Societa e bilanci

Cessione di partecipazioni, la prelazione ha efficacia reale

di Angelo Busani

La clausola di prelazione, inserita nello statuto di una società di capitali, per l’eventualità della futura cessione a terzi della partecipazione di titolarità di uno dei soci, ha efficacia reale. Questa espressione è però da intendersi nel senso che si tratta di una clausola opponibile ai terzi (rendendo inefficace la cessione della partecipazione che avvenga in violazione della clausola in questione) e non invece nel senso che il socio avente diritto alla prelazione possa “riscattare” dal terzo acquirente la partecipazione da questi acquisita in violazione della clausola di prelazione. Lo ha deciso il Tribunale di Milano, sezione specializzata in materia di impresa, nell’ordinanza n. 4852/2015 del 9 marzo (nell’ambito di un procedimento attivato da istanza di sequestro giudiziario di azioni oggetto di una compravendita stipulata appunto in violazione di una clausola di prelazione).

È annosa (perché discussa anche prima della riforma del diritto societario del 2003) e complicata la questione dell’efficacia delle clausole limitative della circolazione delle partecipazioni (quali quelle di prelazione e di gradimento) al capitale delle società di capitali.

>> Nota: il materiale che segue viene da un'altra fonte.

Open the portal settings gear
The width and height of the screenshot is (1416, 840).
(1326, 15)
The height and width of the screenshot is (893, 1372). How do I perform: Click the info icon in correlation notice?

Se contenute in patti parasociali, esse hanno una ovvia efficacia “obbligatoria”, nel senso che, se vi sia una cessione di azioni o di quote di Srl in violazione di una di dette clausole limitative della loro circolazione, la cessione è valida ed efficace, l’acquisto del terzo non può essere contestato né dai soci aventi diritto ad essere preferiti (o consultati) né dalla società, la quale non può disconoscere la qualità di socio in capo all’avente causa e impedirgli di esercitare i diritti che gli derivano dall’acquisita qualità di socio (ad esempio, il diritto di partecipare alle assemblee, il diritto di esprimere il voto in assemblea, il diritto di riscuotere gli utili, eccetera).

Se le clausole in questione siano invece contenute nello statuto della società, dalla pubblicità che ne deriva per effetto della sua iscrizione nel Registro delle imprese, se ne desume pacificamente la loro efficacia reale, per il fatto che la legge espressamente prevede che lo «statuto può sottoporre a particolari condizioni il...trasferimento» delle azioni (articolo 2355-bis del Codice civile, dettato in tema di azioni di Spa) e che «le partecipazioni sono liberamente trasferibili... salvo contraria disposizione dell’atto costitutivo» (articolo 2469 del Codice civile, dettato in tema di quote di Srl).

Si tratta di comprendere, a questo punto, l’esatto significato dell’espressione «efficacia reale». Nel diritto civile “ordinario”, si tratta infatti di una espressione (articolo 1376 del Codice civile) con la quale si esplicita il trasferimento di un diritto da un soggetto a un altro soggetto. Ad esempio, mentre il contratto preliminare di compravendita ha «efficacia obbligatoria» (nel senso che da esso non scaturisce il trasferimento di un diritto, ma solo l’obbligo di stipulare un futuro contratto traslativo di un diritto), il contratto definitivo di compravendita ha «efficacia reale», nel senso che, dalla sua stipula, consegue la traslazione del diritto compravenduto dal soggetto venditore al soggetto acquirente.

Quando invece l’espressione «efficacia reale» è usata nel campo del trasferimento delle partecipazioni societarie con essa si allude non all’effetto che consegue dalla loro compravendita ma al fatto che la clausola di prelazione inserita in uno statuto fa da “scudo” a che il terzo acquirente delle azioni (in violazione alla clausola di prelazione) possa pretendere di essere considerato quale socio della società delle cui azioni egli si è reso acquirente.

Efficacia “reale” significa dunque, in questo caso, che la presenza nello statuto di una clausola limitatrice della circolazione delle azioni consente alla società (e agli altri soci) di non riconoscere come socio il terzo che abbia acquistato le azioni in violazione del diritto degli altri soci di essere preferiti in caso di loro trasferimento (in tal senso, Cassazione, sentenza 12797/2012).

Efficacia “reale” non significa, in particolare, che i soci aventi il diritto di preferenza in caso di trasferimento delle azioni possano “riscattare” le azioni dal terzo acquirente (in tal senso, Tribunale Milano 17 dicembre 2012 e 10 maggio 2013): il riscatto è invero possibile quando sia la legge stessa a concederlo (ciò che accade, ad esempio, nel caso della prelazione agraria o della prelazione concessa al conduttore di immobile non abitativo), ma non può conseguire a un atto di mera autonomia privata, qual è quello di convenire una clausola di prelazione e di pubblicarla nel Registro delle imprese come parte dello statuto che la contiene.